One of the main questions asked about Amazon RDS SQL Server is “How do I import data from my on-premise SQL Server to RDS?”, and closely behind that question is this one: “How can I export data from RDS back to my on-premise SQL Server?”. The answer is simple: use native SQL Server .bak formatted backup files for both purposes. Amazon RDS SQL Server can both read and create the .bak files you’re probably already used to working with in SQL Server. To use .bak backup files on RDS requires only a short configuration process on your RDS instance, and a couple of simple stored procedures already included by Amazon on every RDS SQL Server instance.
Now, please note that native SQL Server-type backups are not the only options for backing up data on RDS SQL Server. There’s the built-in automatic snapshot feature that will enable you to backup and restore data automatically on a schedule you choose within RDS, and this option allows for point-in-time restores to RDS for disaster recovery and other purposes. And, if you’re looking to import data from an on-premise SQL Server to RDS, you might consider using Amazon’s DMS (Database Migration Service) which can allow you to basically mirror and synchronize your on-premise database into RDS, which can reduce the downtime required when cutting over your applications. Neither of these options require the use of .bak backup files.
However, there are many reasons why you may want to use the native SQL Server .bak formatted files for backups and restores. These could include populating an on-premise test or development database with RDS data or updating databases that haven’t yet been migrated to the cloud from databases that have. Probably the most appealing reason is that you are likely already familiar with the process of taking and restoring .bak SQL Server backups, and using these skills in RDS can increase your confidence and decrease the time it takes to move into the cloud.
Let’s see how easy it is to backup and restore databases on SQL Server RDS using Native SQL Server backup.
For this article, we assume the following:
- You have access to SQL Server Management Studio and can connect to an RDS Instance
- You have permissions in your AWS account to create or modify an IAM role, and an S3 bucket
- You have basic familiarity with running a native SQL Server backup and restore outside of RDS
- Setting Up RDS to use native SQL Server backups
- Backing Up an RDS SQL Server Database to a .bak file
- Restoring a .bak Backup File to an RDS SQL Server Database
- Monitoring the Status of your RDS SQL Server Backup Query
- RDS SQL Server Database Import-Export Scenarios
Setting Up RDS to use native SQL Server Backups
There are 2 basic steps to setting up your Amazon RDS for SQL Server instance to create and read native SQL Server .bak files:
- Add the SQLSERVER_BACKUP_RESTORE option to an Option Group (creating a new option group if you chose)

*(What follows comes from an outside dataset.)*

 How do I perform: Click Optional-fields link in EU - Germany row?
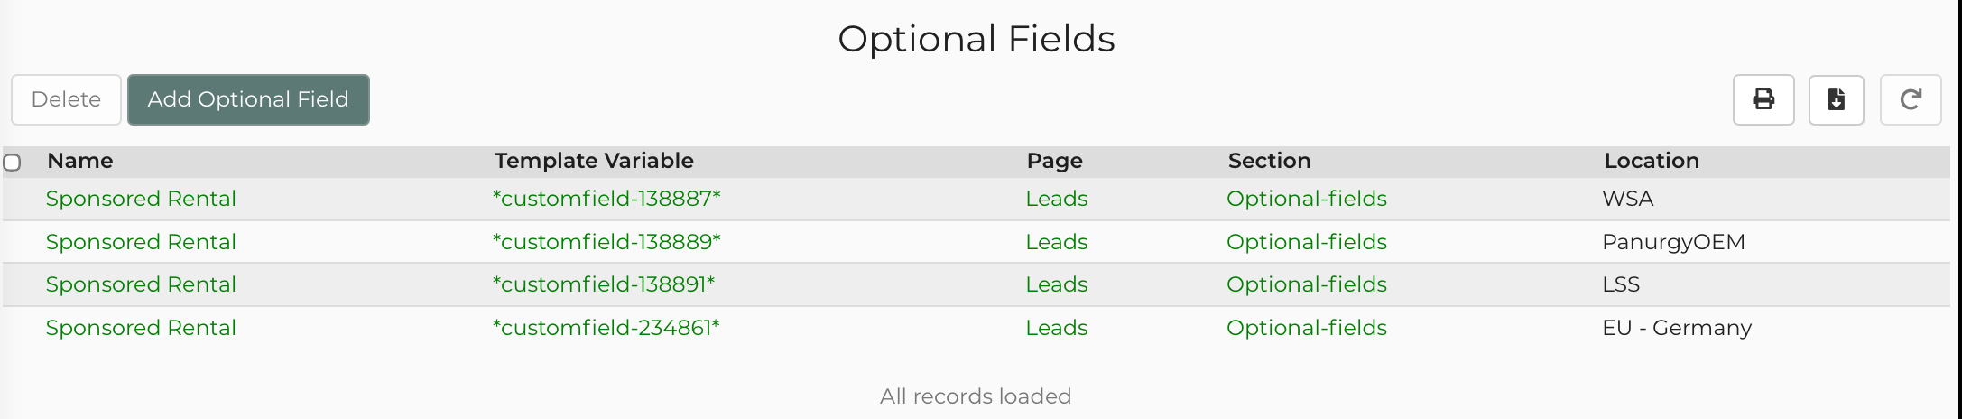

- Associating the Option Group with your RDS SQL Server instance
These steps need only be completed once for each SQL Server instance. Once completed, any new databases you add or create in that instance will be able to use the .bak files.
Create a new Option Group
In the AWS console, navigate to the RDS service, and select “Option Groups”. Here is where we create the Option Group. Optionally, you can use default option group if you wish. At creation, every RDS SQL Server instance is assigned a default option group, and you can modify the default group instead of creating a new one; however, this will also enable this option on all the other instances using this group, and on any new instances created of this type. This may or may not be what you desire, so consider carefully before deciding.
For this example, we’re going to create a new option group and configure it to use an S3 bucket.
Next select “Create Group”. This will open the dialogue box where you can specify details for the new group:
Add a name for your option group and add a description, if desired. Next, select the proper Engine – for the SQL Server engine type of your RDS instance. Your choices are:
- sqlserver-ex = express edition,
- sqlserver-web = web edition,
- sqlserver-se = standard edition,
- sqlserver-ee = enterprise edition
Choose the major engine version that matches your RDS SQL Server instance:
- 10.50 for SQL Server 2008 R2
- 11.00 for SQL Server 2012
- 12.00 for SQL Server 2014
- 13.00 for SQL Server 2016
- 14.00 for SQL Server 2017
Click Create to set this up.
Add the SQLSERVER_BACKUP_RESTORE Option
Next we need to select our option group in the list. Click the checkbox next to the name of the group you just created, then click “Add option”
Select “SQLSERVER_BACKUP_RESTORE” from the drop-down box as the option you want to add to the option group.
You’ll need an IAM role that will be used to grant access to the S3 bucket where you store your .bak backup files. You can use an existing role or create a new role for this purpose. Click yes or no for the “Create a new role” option, then enter or select the name of the IAM role.
In the S3 section, select the name of the S3 bucket you’ll use to store the .bak backup files -or- select the option to create a new S3 bucket, which you’ll use to hold the .bak files.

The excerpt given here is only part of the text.